● **PROBLEM REQUIREMENTS**:
Give back, unchanged, the lines from the one containing "Newsxo (133, 1142)" to the end of the listing, inclusive of both.

##############################

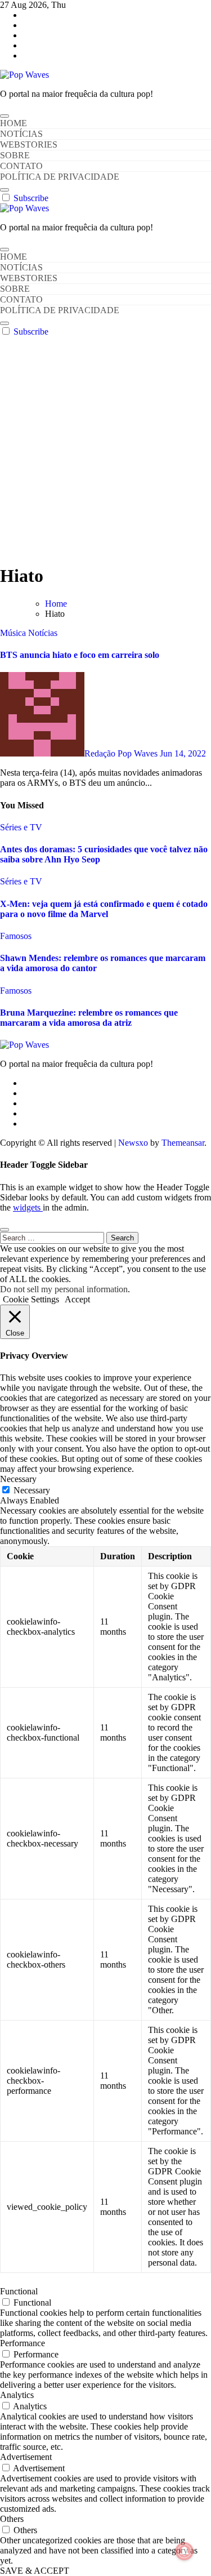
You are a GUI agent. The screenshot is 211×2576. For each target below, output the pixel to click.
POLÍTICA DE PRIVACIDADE (59, 176)
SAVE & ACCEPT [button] (34, 2570)
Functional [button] (19, 2291)
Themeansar (182, 1142)
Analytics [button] (17, 2395)
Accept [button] (77, 1299)
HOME (13, 123)
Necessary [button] (18, 1479)
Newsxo (133, 1142)
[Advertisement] (105, 448)
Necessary (32, 1490)
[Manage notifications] (185, 2551)
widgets (28, 1207)
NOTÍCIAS (21, 134)
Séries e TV (21, 827)
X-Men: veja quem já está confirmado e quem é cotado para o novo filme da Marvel (104, 909)
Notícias (42, 633)
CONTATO (21, 166)
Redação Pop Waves (122, 753)
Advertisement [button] (26, 2457)
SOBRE (15, 155)
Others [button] (12, 2519)
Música (14, 633)
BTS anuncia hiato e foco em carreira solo (79, 655)
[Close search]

##############################

● **ANSWER BOX**:
Newsxo (133, 1142)
[Advertisement] (105, 448)
Necessary (32, 1490)
[Manage notifications] (185, 2551)
widgets (28, 1207)
NOTÍCIAS (21, 134)
Séries e TV (21, 827)
X-Men: veja quem já está confirmado e quem é cotado para o novo filme da Marvel (104, 909)
Notícias (42, 633)
CONTATO (21, 166)
Redação Pop Waves (122, 753)
Advertisement [button] (26, 2457)
SOBRE (15, 155)
Others [button] (12, 2519)
Música (14, 633)
BTS anuncia hiato e foco em carreira solo (79, 655)
[Close search]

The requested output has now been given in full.